**THE INPUT:**

+++++

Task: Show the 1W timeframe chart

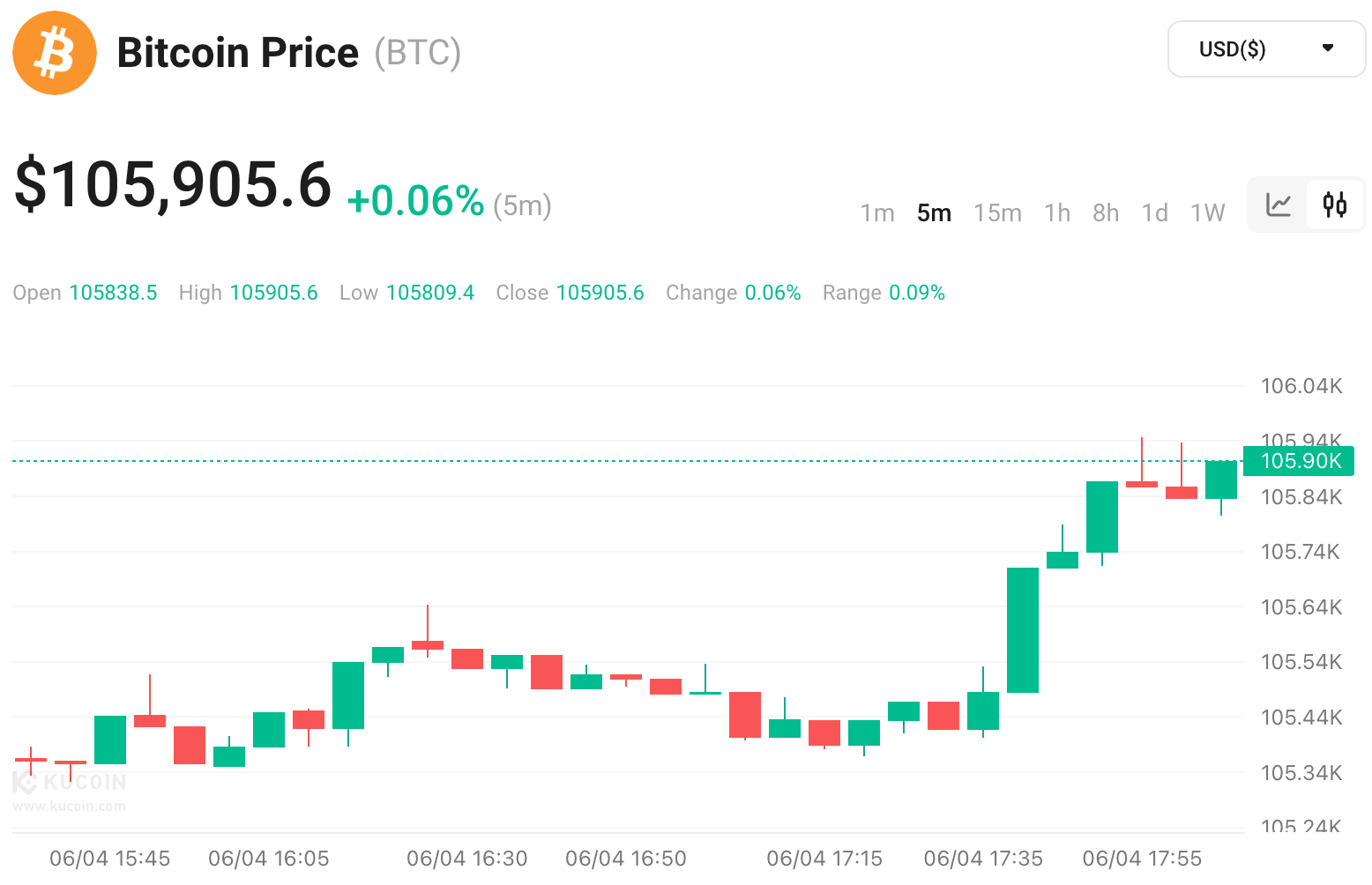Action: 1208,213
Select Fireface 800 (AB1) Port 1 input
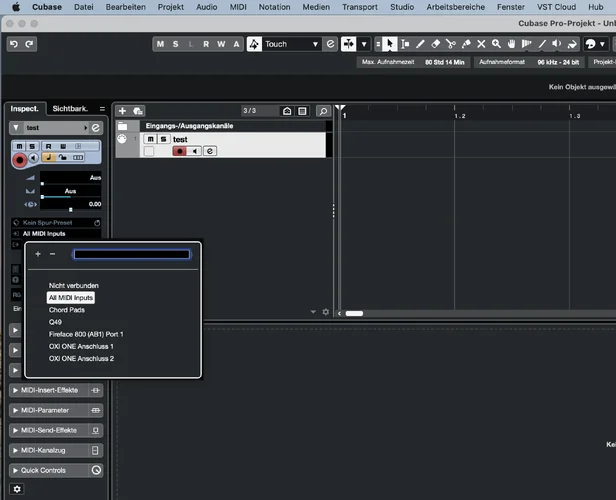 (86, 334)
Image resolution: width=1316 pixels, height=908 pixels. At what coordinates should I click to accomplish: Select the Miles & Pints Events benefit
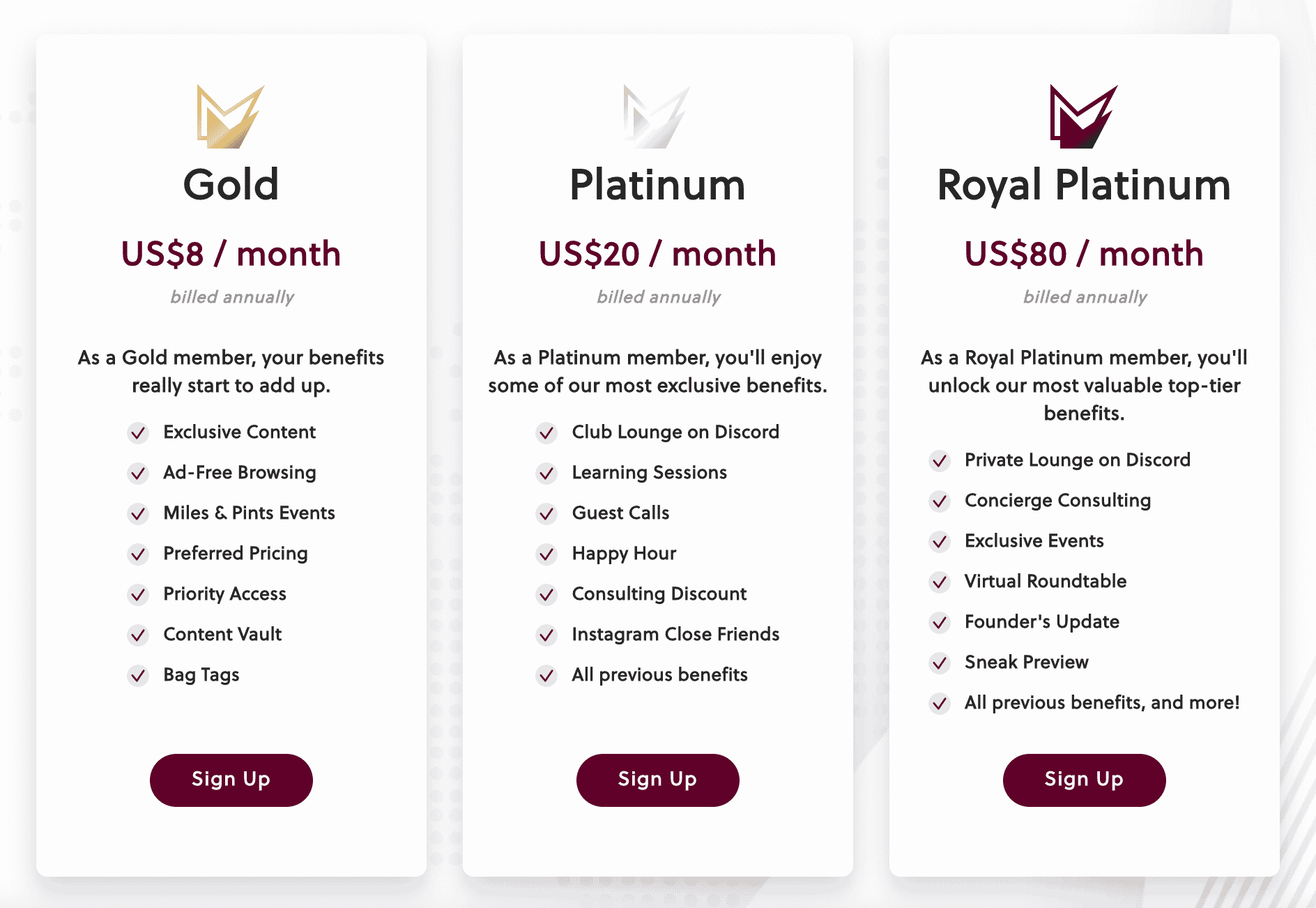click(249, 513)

+++++

**WHAT YOU NEED TO DO:** Except for the pictures, return every line of the material exactly.

**SOLUTION FOR THIS PROBLEM:**
Task: Show the 1W timeframe chart

Action: 1208,213
Select Fireface 800 (AB1) Port 1 input
 (86, 334)
Image resolution: width=1316 pixels, height=908 pixels. At what coordinates should I click to accomplish: Select the Miles & Pints Events benefit
click(249, 513)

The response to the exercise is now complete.